Retype the data starting with the line that contains "You are a computer-use" and going on through the line that contains "click(x=353, y=205)", both included, and leave the pictures out of your answer.

> DATA PROVIDED
"""
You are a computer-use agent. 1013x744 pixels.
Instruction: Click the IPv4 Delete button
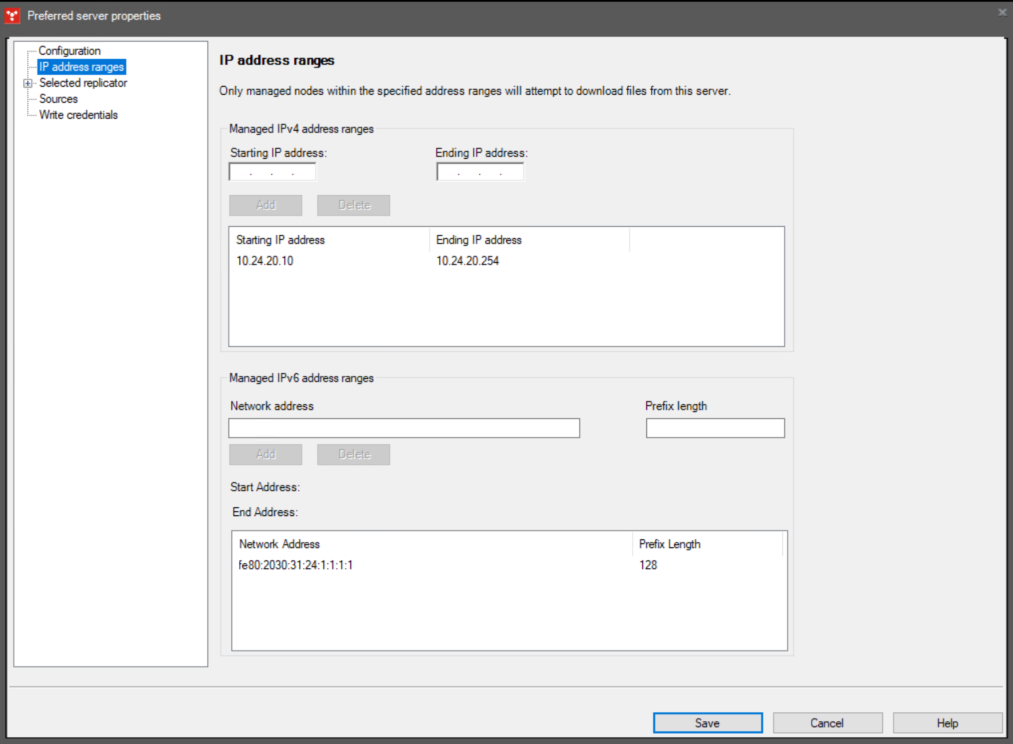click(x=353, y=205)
"""
"""
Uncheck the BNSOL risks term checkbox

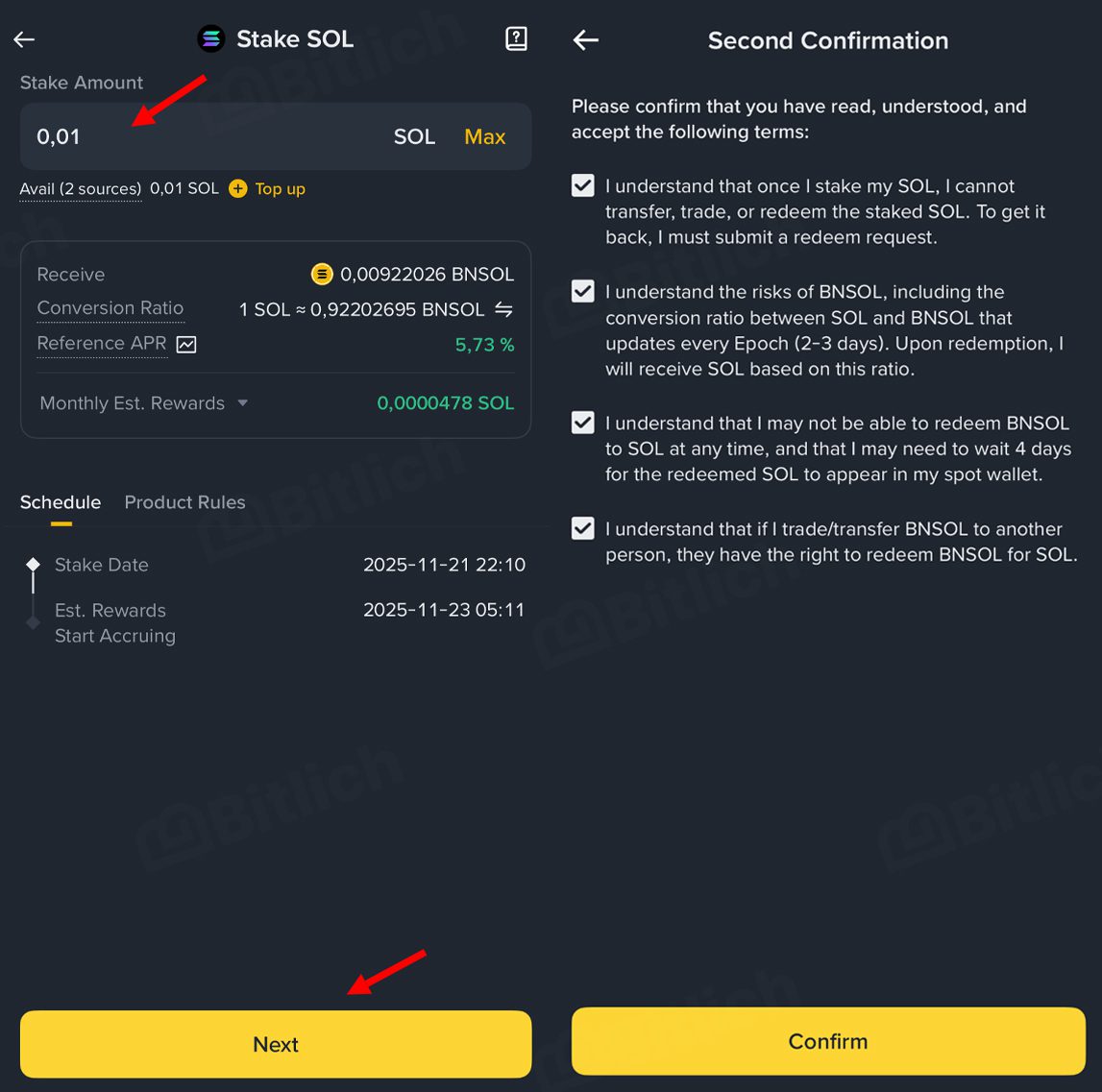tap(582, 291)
"""
"""
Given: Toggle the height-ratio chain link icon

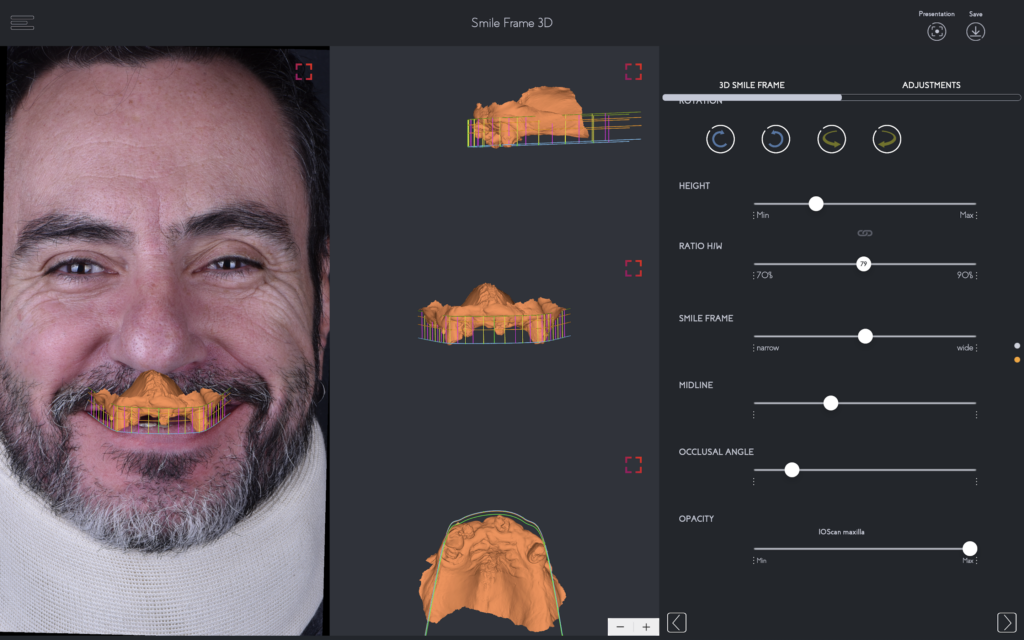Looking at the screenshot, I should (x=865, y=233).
"""
> ANSWER FOR THIS EXERCISE
You are a computer-use agent. 1013x744 pixels.
Instruction: Click the IPv4 Delete button
click(x=353, y=205)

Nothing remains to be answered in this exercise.